Some blame the confusing rules this time round but it seems that for much of the public the mood has relaxed – and this was even before news of the vaccine lifted spirits nationwide.

People are not setting out to break the law, just working around it. Businesses are said to be doing everything to avoid getting into trouble while continuing to trade, where possible, in the run-up to Christmas.

It is human nature to seek escape from the gloom but will governments, devolved and Westminster, also change their tune and try to match public optimism?

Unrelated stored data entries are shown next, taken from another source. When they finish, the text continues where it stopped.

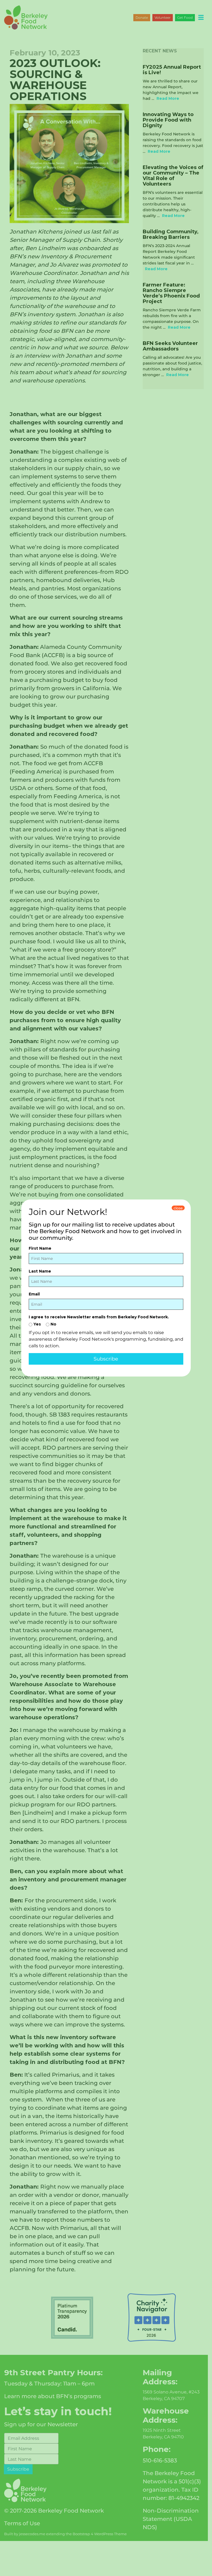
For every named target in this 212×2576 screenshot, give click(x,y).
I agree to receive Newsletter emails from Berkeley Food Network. (99, 1316)
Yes (36, 1324)
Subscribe (106, 1359)
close (178, 1208)
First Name (40, 1248)
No (52, 1324)
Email (34, 1294)
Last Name (40, 1271)
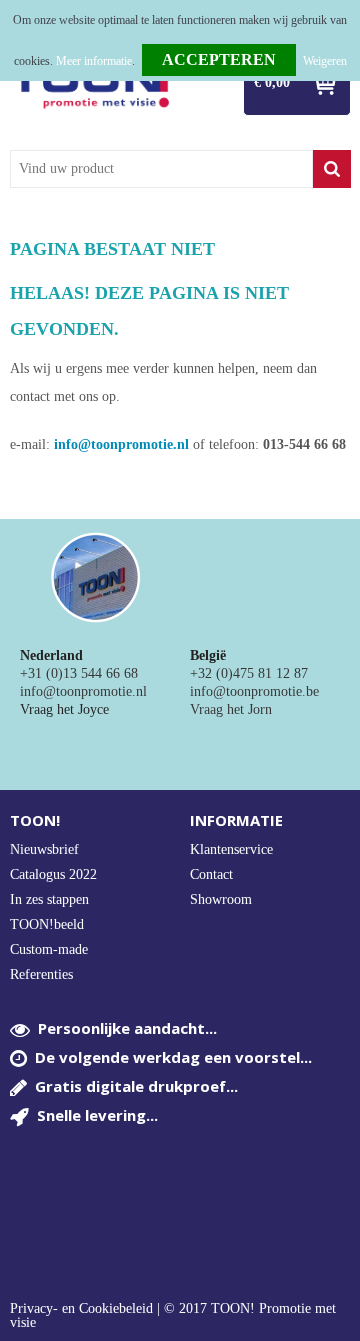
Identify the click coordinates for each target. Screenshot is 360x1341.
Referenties (41, 974)
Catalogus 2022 (53, 874)
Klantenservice (231, 849)
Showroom (221, 899)
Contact (211, 874)
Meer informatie (94, 61)
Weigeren (325, 61)
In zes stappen (49, 899)
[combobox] (161, 169)
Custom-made (49, 949)
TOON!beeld (47, 924)
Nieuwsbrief (44, 849)
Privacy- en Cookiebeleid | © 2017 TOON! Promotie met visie (173, 1316)
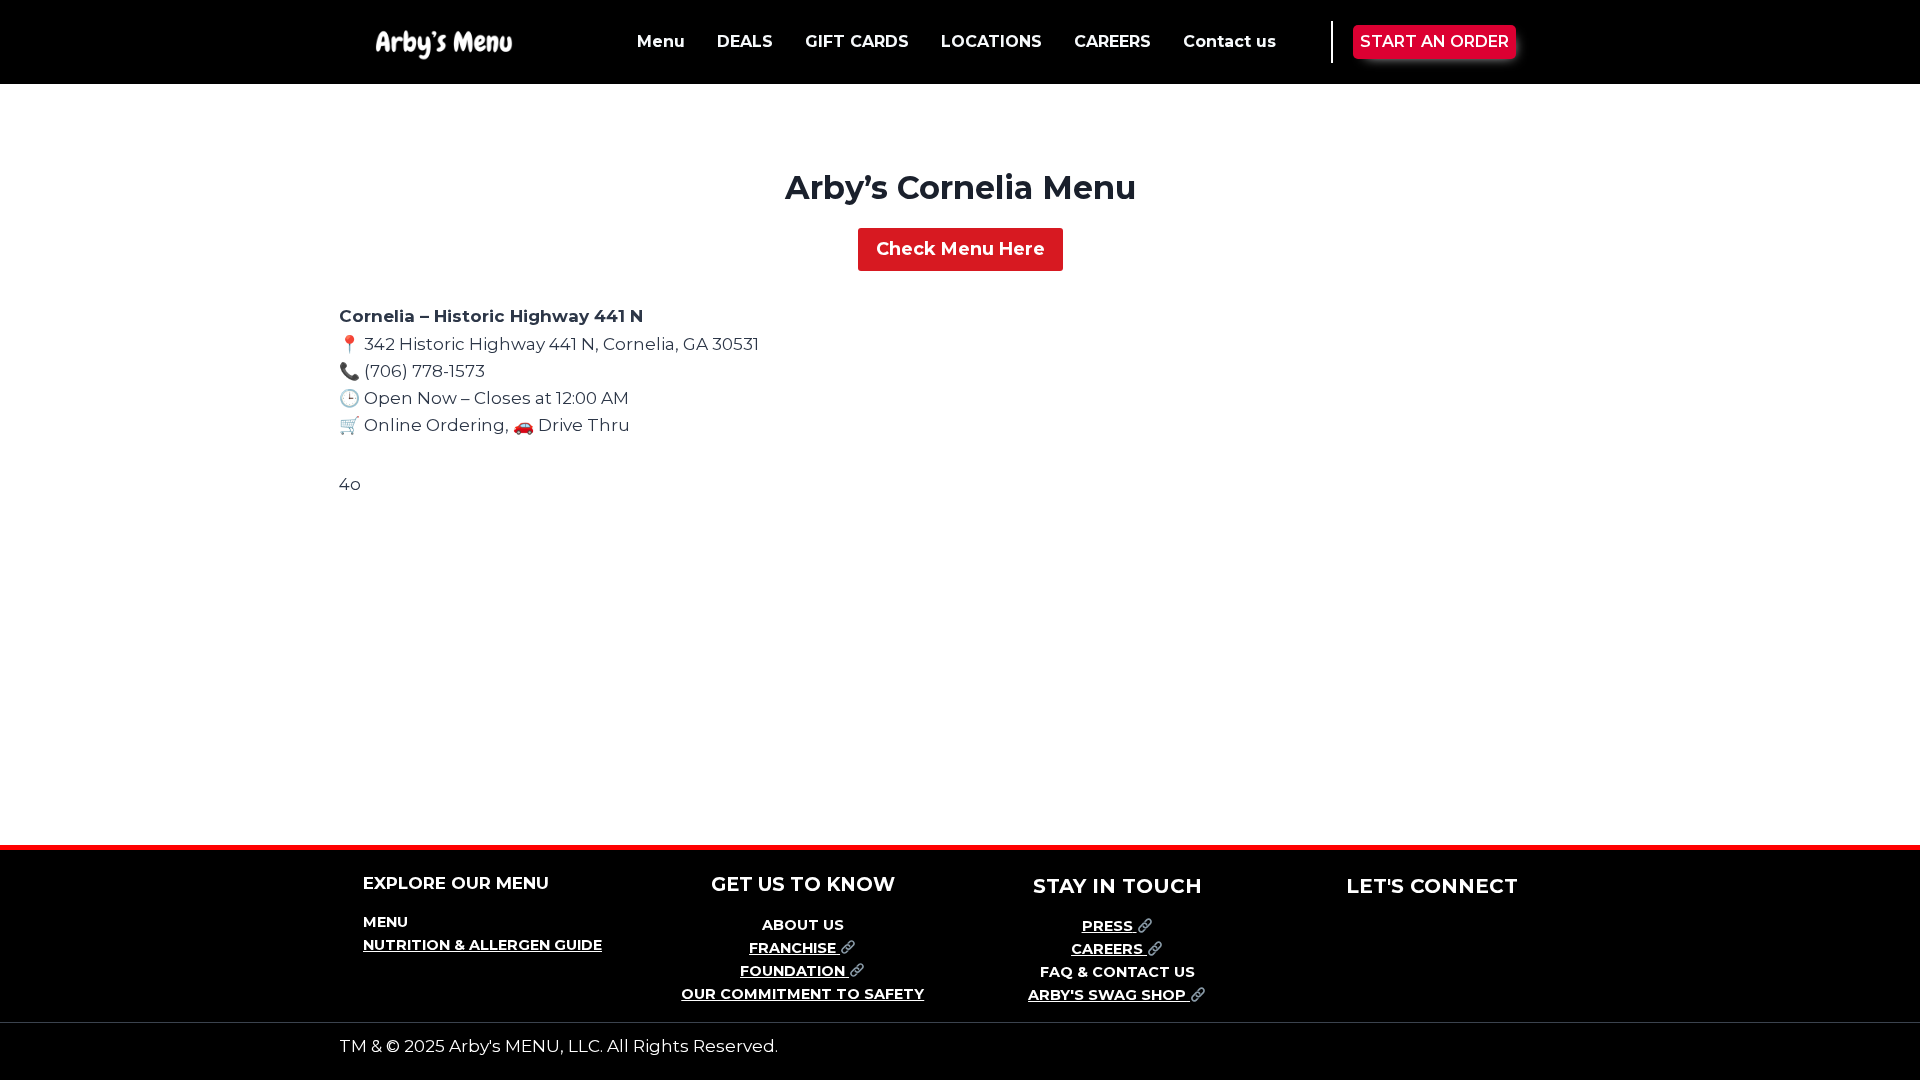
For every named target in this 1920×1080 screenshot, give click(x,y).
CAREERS (1112, 41)
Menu (661, 41)
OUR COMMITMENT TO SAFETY (802, 994)
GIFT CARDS (857, 41)
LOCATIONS (991, 41)
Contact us (1229, 41)
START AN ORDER (1434, 41)
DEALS (745, 41)
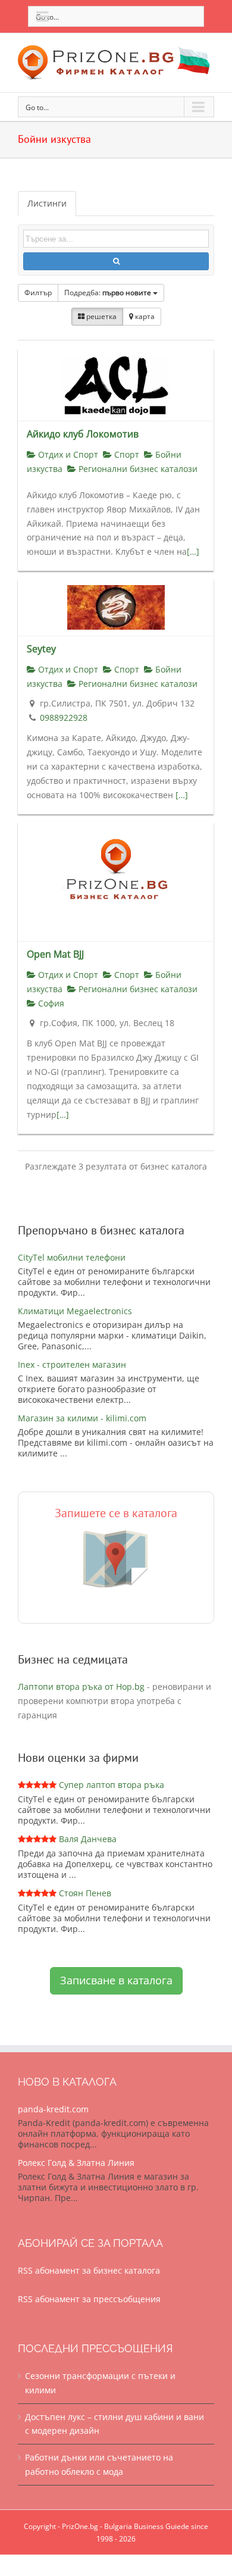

There was little sign of that in Scotland, with Sturgeon refusing to ease restrictions on Tuesday, while admitting cases had “pretty much levelled off”. She should not take public goodwill for granted and will need to produce more transparent reasons than she has to date for prolonging constraints on our liberty.

For Boris Johnson, the stakes are even higher, with his credibility hanging by a thread. His case for the current lockdown was based on dodgy data and his chief scientific advisers have been open to ridicule.

His senior ministers are not to be trusted and he has had to seize their mobile phones to uncover the traitor who leaked his lockdown plans. How can his government get the public on side when they are not on board themselves?

Collateral damage

We have witnessed in the past week the disturbing scene of a daughter under arrest for rescuing her mother from a care home. And the poignancy of an old soldier defying authority to lay his Remembrance Day wreath.

The collateral damage of trying to suppress the virus at the cost of everything else is becoming increasingly clear, as the job losses mount and the toll on the nation’s health, physical and mental, escalates. Families forcibly separated in the festive period and the poorest further impoverished by Covid’s economic ruin will not be a good look for superannuated politicians preaching to us about sacrifice.

We are promised a return to normal life by spring, when the vaccine is made widely available but governments must take their lead from the public now.

That means an end to the scaremongering tactics, laying bare all the statistics on which decisions are based, and allowing people to take their own risks. Covid may not be over yet but we have passed peak tolerance.